We Austrian economists are used to
having terms corrupted, misused and redefined by statists and others who love
and advocate strong central control of money and power. The term
"inflation" is a prime example. We Austrians refer to
"inflation" as creating new fiat money--as in inflation of the money
supply. This is in sharp contrast to what we commonly hear in the mainstream
media and from all Keynesian influenced economists, who use the term to
describe a general increase in prices. Now nearly everyone thinks of inflation
in this sense, so much so that we Austrians must always be careful to say
"inflation of the money supply"
whenever we use the term "inflation".
Those of us of a libertarian political
persuasion, which includes many (but not all) Austrian economists, likewise
bristle at how modern statists have hijacked and corrupted the term
"liberal". Liberal is a term that is derived from the word
"liberty". Ludwig von Mises even penned a book titled "Liberalism". Naturally, it contains not one reference to
what today's so-called liberals advocate; i.e., erosion of property rights and
statist intervention in almost all aspects of life.
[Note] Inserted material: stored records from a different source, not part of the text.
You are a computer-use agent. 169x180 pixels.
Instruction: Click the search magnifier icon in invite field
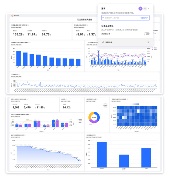click(x=104, y=18)
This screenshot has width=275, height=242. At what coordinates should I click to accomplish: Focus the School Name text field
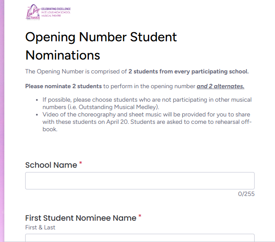tap(140, 181)
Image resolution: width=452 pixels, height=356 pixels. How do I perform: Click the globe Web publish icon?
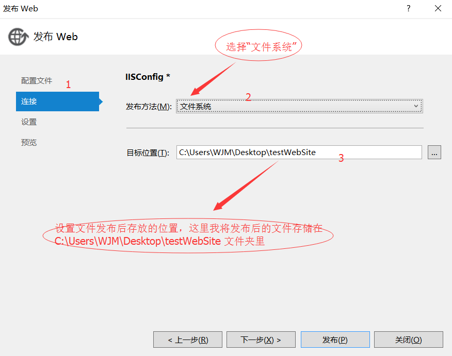click(x=18, y=37)
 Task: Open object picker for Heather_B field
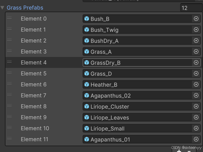196,85
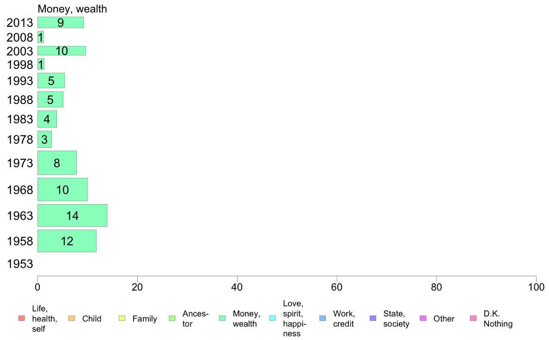Click the Money, wealth legend swatch
This screenshot has width=549, height=340.
coord(222,318)
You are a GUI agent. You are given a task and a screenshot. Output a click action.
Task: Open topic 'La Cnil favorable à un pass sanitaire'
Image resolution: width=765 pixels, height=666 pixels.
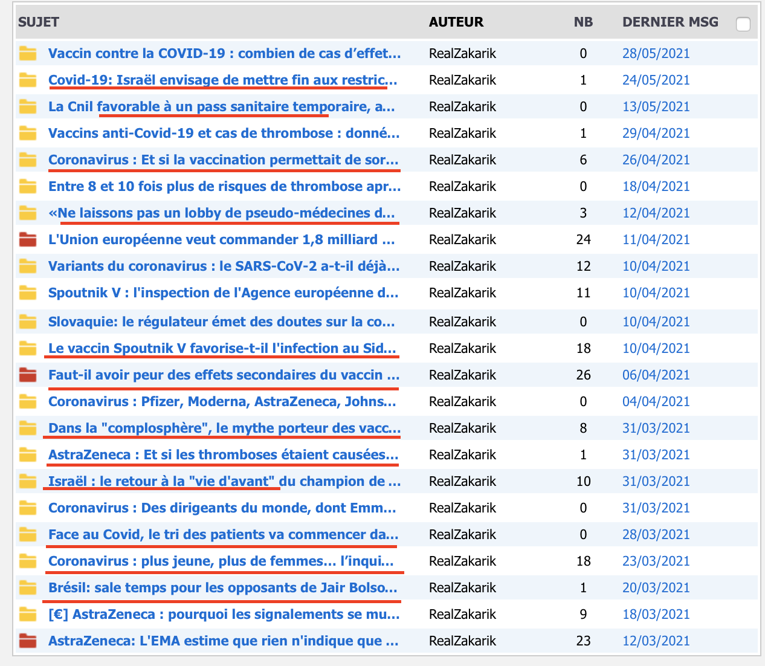point(221,107)
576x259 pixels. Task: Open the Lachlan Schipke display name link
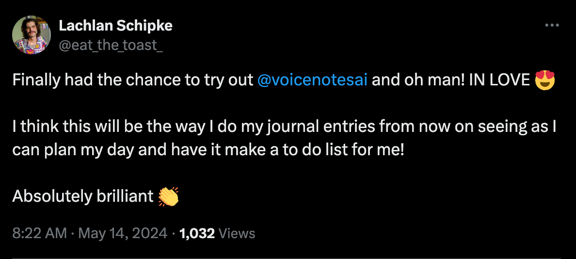pos(115,26)
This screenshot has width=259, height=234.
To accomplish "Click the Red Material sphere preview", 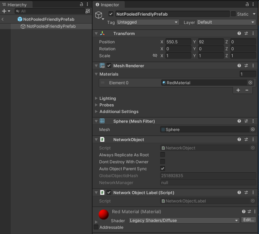I will click(104, 215).
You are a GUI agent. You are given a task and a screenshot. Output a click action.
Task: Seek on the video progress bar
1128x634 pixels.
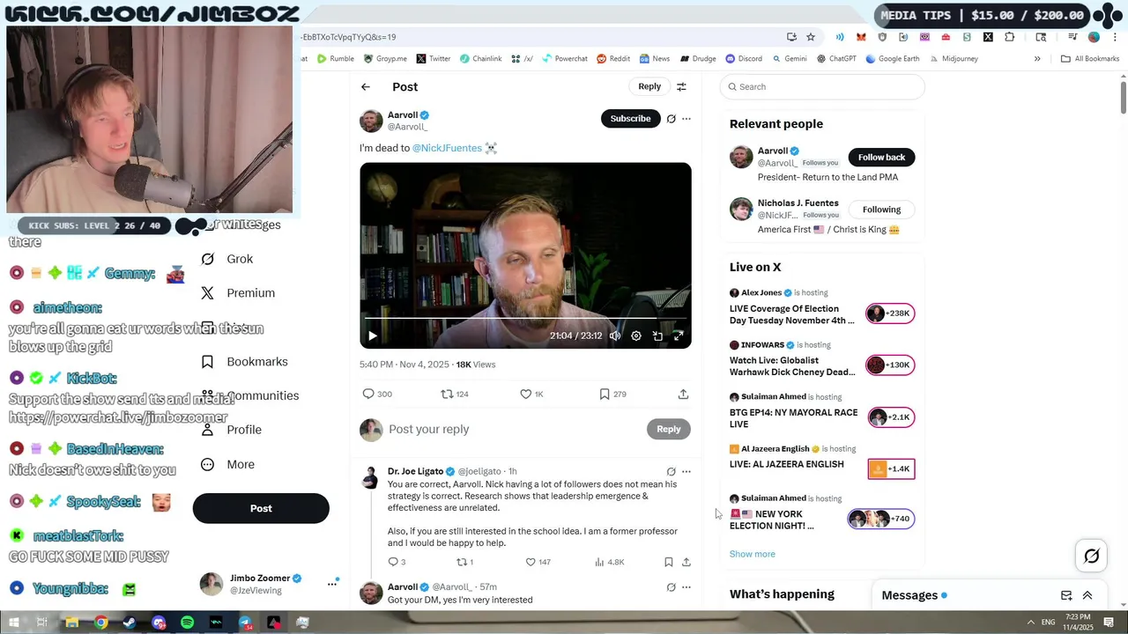point(525,318)
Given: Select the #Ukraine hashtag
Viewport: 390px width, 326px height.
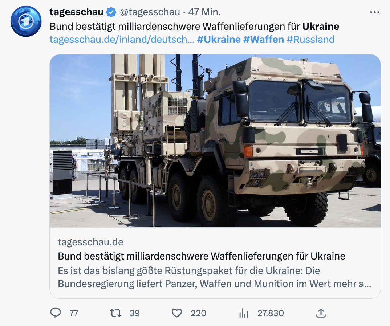Looking at the screenshot, I should [x=219, y=40].
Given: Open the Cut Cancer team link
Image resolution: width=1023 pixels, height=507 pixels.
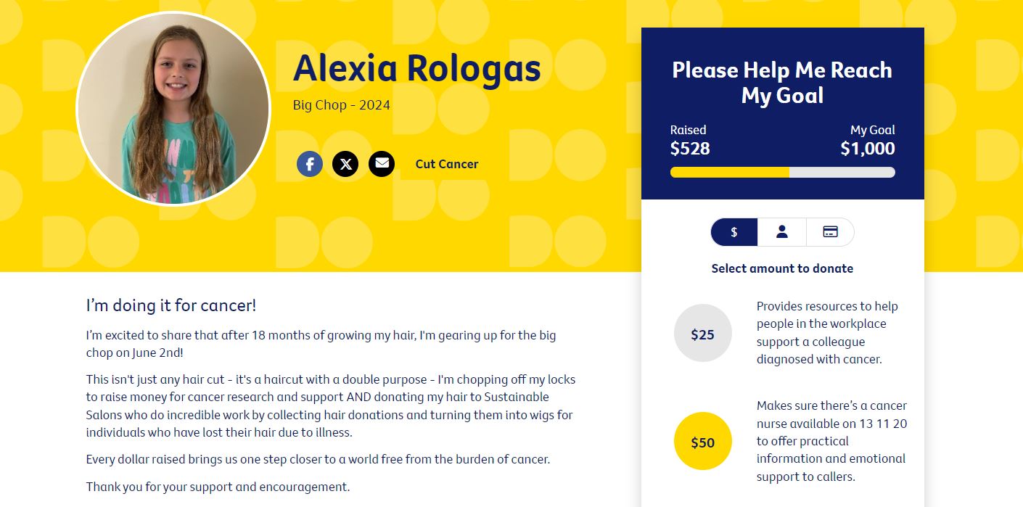Looking at the screenshot, I should [x=447, y=164].
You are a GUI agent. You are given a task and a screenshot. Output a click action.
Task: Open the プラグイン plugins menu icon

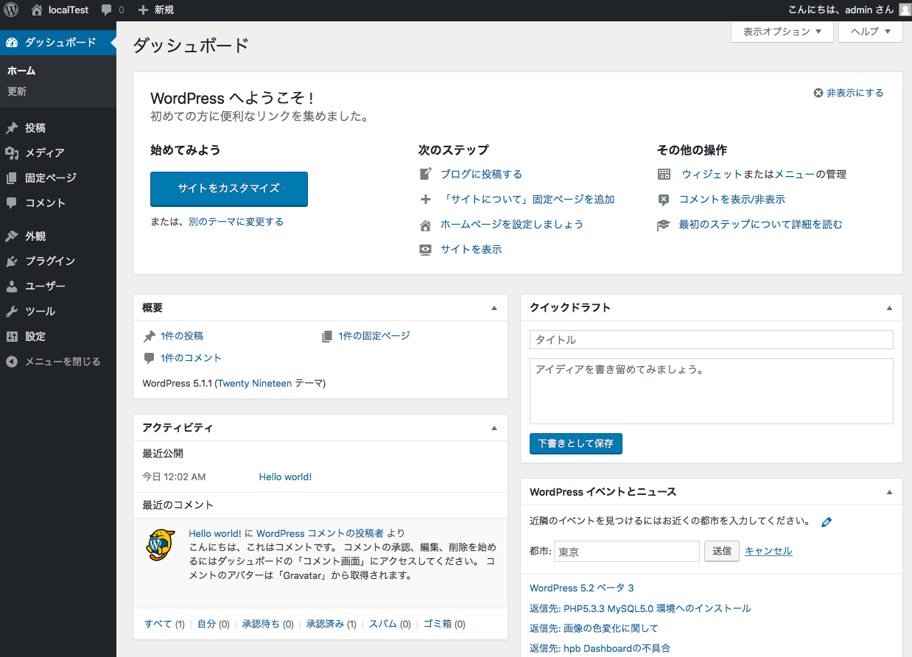coord(12,261)
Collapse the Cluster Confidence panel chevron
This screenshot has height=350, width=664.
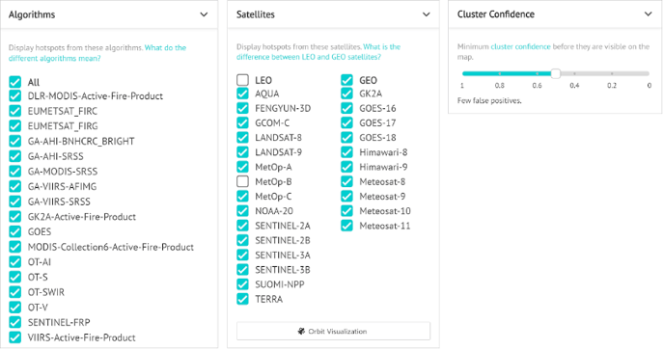tap(648, 13)
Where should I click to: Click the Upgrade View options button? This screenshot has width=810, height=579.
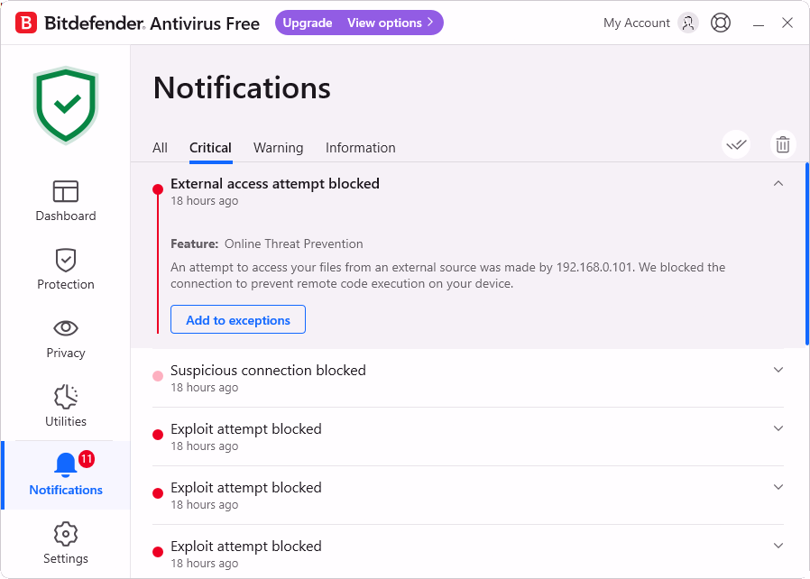coord(359,23)
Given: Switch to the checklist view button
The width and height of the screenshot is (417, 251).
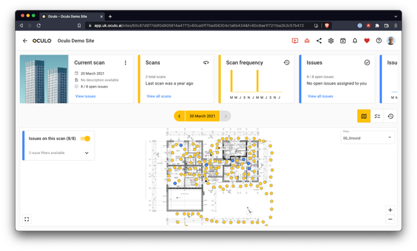Looking at the screenshot, I should click(377, 116).
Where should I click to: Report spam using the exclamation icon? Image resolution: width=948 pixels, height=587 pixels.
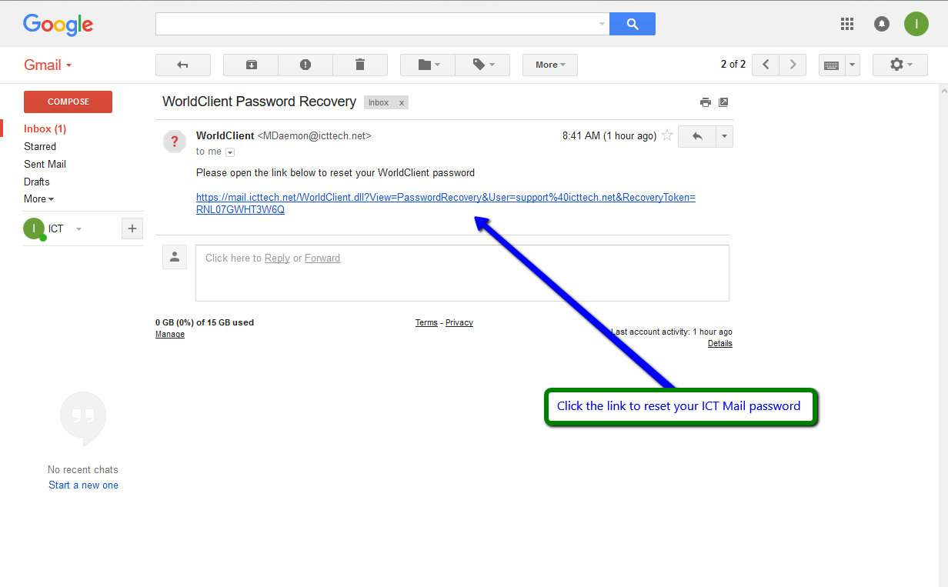(x=305, y=65)
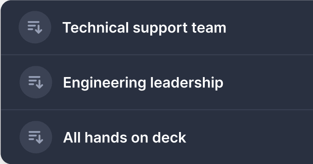Pick the first entry, Technical support team
This screenshot has width=313, height=164.
coord(157,27)
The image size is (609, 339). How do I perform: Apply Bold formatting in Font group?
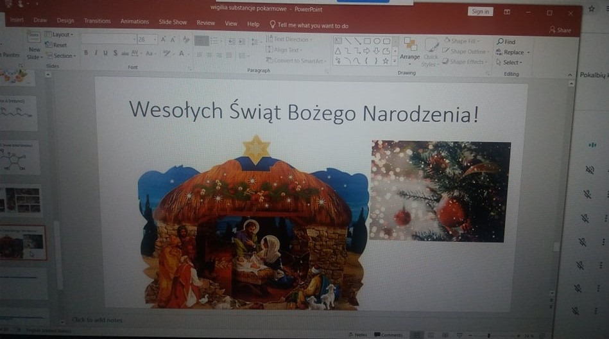[85, 53]
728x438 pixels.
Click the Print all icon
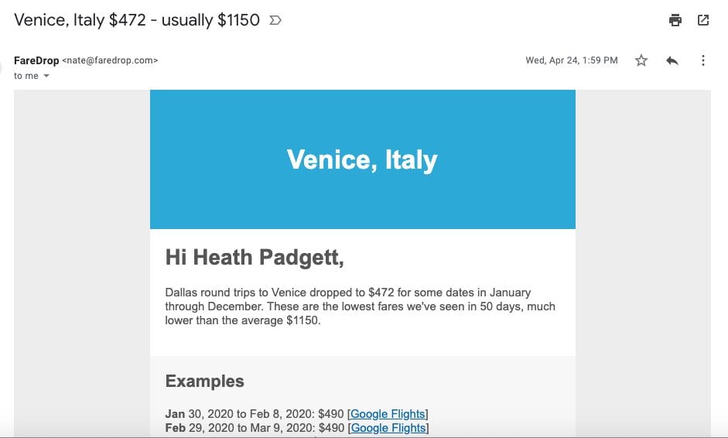[x=675, y=20]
However, now we Austrian economists are
faced with a term that is new. It is NOT a term that has had a prior meaning
and has been corrupted and re-defined.. It is a new, made up and wholly
fabricated term-- "Negative Interest Rate".
Interest is founded on time preference
The rate of interest is founded on an innate
trait of the human condition. All other things being equal, humans desire goods
and services earlier rather than later. Austrian economists refer to this human
trait as "time preference". Those who desire things sooner rather
than later are said to have a high time preference. Likewise, those who desire
things later rather than sooner are said to have a low time preference.
No two people have the same time
preference. In fact, time preference changes within the same individual
constantly. So someone with a higher time preference, but without the resources
to own the good in the present, may be willing to pay others a higher overall price in the future for access
to the good today; they may be willing to pay extra to use someone else's money
in order to have it today. This "extra" is the interest rate that
"someone else" will charge the person in order to allow the purchase
to happen today.
Here you see a basic principle. There
are TWO prices for something, a "have it now but can't afford it now
price" and a "I'll save up to have it later price". The
"have it now but can't afford it now price" means that the buyer must
borrow--or we could call it "rent"--the money in order to buy it now.
We call that "renting of money" interest.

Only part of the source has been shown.